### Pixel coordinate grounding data
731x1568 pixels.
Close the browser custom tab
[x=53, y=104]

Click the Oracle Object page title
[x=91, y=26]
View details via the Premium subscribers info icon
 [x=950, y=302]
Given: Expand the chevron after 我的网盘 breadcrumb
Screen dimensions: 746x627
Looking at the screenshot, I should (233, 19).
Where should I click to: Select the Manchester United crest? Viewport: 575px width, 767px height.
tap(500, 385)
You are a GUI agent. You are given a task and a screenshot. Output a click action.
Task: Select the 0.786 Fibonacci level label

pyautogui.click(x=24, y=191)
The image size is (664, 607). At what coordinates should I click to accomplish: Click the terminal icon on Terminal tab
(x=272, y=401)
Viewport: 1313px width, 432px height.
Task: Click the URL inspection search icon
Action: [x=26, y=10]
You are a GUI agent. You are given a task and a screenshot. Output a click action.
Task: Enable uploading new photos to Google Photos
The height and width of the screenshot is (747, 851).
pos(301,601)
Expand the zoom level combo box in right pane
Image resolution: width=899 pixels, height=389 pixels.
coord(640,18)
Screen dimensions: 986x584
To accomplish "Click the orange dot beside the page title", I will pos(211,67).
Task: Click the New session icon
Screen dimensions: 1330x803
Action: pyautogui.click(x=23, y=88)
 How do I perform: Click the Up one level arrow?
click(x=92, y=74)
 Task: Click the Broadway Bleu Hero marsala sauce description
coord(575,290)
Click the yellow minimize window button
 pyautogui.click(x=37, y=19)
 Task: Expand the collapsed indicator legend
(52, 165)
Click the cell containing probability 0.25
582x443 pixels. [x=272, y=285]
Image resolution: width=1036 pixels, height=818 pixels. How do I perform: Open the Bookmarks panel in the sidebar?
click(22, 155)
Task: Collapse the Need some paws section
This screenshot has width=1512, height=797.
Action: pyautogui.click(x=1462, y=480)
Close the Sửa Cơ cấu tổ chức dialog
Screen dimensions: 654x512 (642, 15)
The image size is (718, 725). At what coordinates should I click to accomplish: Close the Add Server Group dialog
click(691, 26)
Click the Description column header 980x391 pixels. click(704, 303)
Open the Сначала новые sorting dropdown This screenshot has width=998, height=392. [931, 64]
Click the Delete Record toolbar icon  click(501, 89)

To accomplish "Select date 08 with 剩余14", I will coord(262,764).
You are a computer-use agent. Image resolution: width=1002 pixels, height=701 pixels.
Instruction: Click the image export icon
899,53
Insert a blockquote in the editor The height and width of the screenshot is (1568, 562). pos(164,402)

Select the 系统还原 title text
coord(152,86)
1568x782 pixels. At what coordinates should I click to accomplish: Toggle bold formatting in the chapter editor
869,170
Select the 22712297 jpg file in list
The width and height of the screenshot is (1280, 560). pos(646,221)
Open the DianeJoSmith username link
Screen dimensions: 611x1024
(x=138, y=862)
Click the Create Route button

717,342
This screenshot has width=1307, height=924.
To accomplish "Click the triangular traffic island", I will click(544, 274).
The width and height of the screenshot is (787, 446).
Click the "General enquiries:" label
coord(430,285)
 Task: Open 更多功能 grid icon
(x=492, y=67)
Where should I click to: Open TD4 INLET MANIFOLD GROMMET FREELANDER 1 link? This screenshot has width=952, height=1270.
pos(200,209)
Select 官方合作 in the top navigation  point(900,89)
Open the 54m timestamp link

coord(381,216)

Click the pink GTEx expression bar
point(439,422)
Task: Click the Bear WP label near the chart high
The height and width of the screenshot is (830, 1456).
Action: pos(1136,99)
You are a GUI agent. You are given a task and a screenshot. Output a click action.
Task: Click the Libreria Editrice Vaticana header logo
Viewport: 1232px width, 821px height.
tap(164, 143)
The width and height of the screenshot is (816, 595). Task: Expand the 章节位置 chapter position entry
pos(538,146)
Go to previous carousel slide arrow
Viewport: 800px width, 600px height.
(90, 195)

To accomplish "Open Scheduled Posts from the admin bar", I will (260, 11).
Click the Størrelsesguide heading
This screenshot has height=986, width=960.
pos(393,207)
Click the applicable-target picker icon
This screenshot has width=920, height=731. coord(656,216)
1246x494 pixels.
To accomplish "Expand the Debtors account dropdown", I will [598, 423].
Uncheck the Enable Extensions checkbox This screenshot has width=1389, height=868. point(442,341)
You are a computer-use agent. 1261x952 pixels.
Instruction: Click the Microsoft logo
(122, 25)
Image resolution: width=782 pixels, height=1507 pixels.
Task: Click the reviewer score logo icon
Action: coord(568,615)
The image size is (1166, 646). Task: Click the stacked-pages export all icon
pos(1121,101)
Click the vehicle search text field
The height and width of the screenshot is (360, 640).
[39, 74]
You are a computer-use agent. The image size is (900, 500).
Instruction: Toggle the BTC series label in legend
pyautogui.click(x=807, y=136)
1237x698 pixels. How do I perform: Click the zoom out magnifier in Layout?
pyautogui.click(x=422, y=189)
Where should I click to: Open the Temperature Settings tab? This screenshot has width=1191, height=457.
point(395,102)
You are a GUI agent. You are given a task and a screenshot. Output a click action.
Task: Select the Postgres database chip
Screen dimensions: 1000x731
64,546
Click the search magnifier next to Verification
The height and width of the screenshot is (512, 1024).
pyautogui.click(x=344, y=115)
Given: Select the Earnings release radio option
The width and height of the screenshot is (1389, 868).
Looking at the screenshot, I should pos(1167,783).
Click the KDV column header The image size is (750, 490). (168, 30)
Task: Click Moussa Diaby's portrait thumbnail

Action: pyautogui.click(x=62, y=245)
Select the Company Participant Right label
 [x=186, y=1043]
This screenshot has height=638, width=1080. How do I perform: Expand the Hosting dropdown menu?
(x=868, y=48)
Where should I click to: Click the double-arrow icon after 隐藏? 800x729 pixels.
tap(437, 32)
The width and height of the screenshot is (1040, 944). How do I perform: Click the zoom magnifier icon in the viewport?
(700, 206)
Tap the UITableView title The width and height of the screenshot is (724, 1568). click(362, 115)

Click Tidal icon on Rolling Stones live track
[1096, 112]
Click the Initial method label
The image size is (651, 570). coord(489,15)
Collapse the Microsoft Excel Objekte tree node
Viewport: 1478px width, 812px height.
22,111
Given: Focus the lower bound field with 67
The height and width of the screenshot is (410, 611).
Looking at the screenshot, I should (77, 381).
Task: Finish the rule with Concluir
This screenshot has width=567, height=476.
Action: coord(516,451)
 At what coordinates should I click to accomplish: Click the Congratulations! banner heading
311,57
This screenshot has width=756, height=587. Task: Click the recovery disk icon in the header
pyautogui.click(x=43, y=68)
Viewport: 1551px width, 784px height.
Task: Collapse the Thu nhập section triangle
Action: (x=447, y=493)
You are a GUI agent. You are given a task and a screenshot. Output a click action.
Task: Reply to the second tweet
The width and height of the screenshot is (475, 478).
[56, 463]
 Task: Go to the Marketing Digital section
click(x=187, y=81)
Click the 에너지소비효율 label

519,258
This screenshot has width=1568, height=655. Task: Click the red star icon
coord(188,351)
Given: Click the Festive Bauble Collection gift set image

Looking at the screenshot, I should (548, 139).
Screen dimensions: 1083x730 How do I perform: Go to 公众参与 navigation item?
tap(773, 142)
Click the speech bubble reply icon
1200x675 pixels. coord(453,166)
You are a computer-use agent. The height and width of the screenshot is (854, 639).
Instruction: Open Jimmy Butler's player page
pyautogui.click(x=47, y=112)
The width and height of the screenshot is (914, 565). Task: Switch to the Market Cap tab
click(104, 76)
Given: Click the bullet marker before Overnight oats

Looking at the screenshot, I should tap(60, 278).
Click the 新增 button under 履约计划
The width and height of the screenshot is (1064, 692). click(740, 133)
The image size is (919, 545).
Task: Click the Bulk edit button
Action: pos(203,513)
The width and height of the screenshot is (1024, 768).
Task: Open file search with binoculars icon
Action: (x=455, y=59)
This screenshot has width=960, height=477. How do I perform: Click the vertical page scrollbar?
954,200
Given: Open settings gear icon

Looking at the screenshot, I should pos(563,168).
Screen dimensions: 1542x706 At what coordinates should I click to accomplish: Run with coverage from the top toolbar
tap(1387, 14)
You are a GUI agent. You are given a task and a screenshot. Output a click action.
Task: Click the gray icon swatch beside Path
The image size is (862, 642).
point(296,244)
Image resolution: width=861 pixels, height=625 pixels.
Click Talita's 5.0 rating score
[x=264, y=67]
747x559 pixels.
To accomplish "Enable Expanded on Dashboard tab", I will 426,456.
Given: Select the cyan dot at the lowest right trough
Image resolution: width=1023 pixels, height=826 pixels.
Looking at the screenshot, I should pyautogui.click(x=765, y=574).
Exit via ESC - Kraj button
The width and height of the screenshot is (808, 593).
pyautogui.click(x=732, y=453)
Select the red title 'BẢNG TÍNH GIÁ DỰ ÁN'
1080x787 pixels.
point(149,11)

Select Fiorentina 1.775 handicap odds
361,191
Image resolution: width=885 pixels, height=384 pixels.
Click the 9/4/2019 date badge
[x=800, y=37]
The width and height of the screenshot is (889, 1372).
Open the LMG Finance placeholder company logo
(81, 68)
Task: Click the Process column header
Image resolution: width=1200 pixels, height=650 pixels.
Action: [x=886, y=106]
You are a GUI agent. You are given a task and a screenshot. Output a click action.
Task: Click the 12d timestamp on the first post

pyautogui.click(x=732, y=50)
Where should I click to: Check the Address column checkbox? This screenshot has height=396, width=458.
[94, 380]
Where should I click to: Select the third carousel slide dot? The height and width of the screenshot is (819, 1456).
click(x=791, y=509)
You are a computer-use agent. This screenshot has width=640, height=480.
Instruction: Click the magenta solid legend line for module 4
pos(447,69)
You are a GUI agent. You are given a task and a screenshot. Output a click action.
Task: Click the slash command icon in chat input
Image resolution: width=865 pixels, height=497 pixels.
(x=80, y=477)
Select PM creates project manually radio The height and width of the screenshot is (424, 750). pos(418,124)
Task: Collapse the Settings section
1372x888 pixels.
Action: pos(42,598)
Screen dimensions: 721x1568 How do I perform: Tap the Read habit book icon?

### Requirement
Select every line in the records above that contains the word "Enable".

### Task solution
Task: Enable uploading new photos to Google Photos
Uncheck the Enable Extensions checkbox This screenshot has width=1389, height=868. point(442,341)
To accomplish "Enable Expanded on Dashboard tab", I will 426,456.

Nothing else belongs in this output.